Equal thought, however, is given to representational artists and the evolution of realism. Consideration is given to image sources in Secret #9, "Use Every Source: Using sources of images and ideas as if they were tools." The merits of anonymous historical works and modern art are given equal respect here. The cover of Magical Secrets displays a soft bite and soap ground aquatint with soft ground etching by Laura Owens. Untitled (LO270), 2004 features an elegantly colored chicken precariously spanning a gnarled tree branch. Its subject matter and style are based on a "two-hundred-year-old brocade of uncertain origin, probably Japanese." Another Owens work, Untitled (LO273), is a rendition of a nineteenth-century scrimshaw piece - primitive drypoint ships and whales float beneath a stormy, aquatinted sky. Several of Owens's other pieces were derived from early American needlework. Brown admits that she likes "thinking about an anonymous needleworker long ago choosing the subject to work on for a long time, probably in her home."

Although Magical Secrets was written to appeal to a broad range of creative thinkers, printmakers will be the primary beneficiaries. Each will undoubtedly find a chapter whose "secret" and examples resonate on a personal level. The book also includes biographies of all of the associated artists and a comprehensive glossary of printmaking terminology. For strictly visual learners, there is also a DVD included inside the book that includes artist interviews and views of the studio settings. The DVD is excellent material for anyone teaching a college level printmaking course, giving students the opportunity to see artists accomplish their individual visions through a variety of techniques and in doing so, a bit of the Crown Point spirit of camaraderie rubs onto them. The Press has also set up a new Magical Secrets website geared towards developing a 'real time' dimension to the project. This is the place to go if you want to register for your regular food-for-thought, the "3-Minute Egg."

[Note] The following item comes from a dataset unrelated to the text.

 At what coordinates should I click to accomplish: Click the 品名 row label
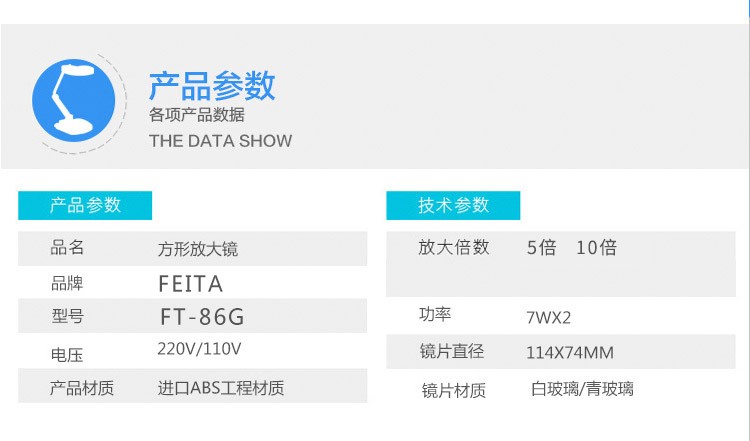[x=67, y=248]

Magical Secrets is the small embodiment of a huge effort. Once engaged, you may have a major revelation, or you may just solve a nagging mystery. Even the hopelessly 'blocked,' or those otherwise immune to inspiration, can learn much from Kathan Brown's problem-solving sorties.

- Deborah Kelley-Galin


Blogger Freiluftmaler said...

"Magical Secrets" is a unique book on creativity. It is an incredible gift that has come to me by incident. The review given here is quite rational and maybe a bit intellectual too. In fact the book does not appeal to me like that at all. It´s not on theories,but straight on to doing and experience. I could immediately relate to what´s been said even though I first had not much of an idea what the work of a John Cage might have to tell me.
The book opens doors and gives way to connections in thinking and imagination. At the same time it´s been a terrific confirmation of my own searching. I have this book always in reach.

5:35 AM  
Anonymous Deborah Kelley-Galin said...


The review posted on this website was written for a more academic forum, so that is probably why Freiluftmaler thought it was a "bit intellectual." I agree with Freiluftmaler in that the book is a wonderful inspiration on many levels. I have used the book and DVD in my classes, and it is a great way to introduce students to the excitement of printmaking.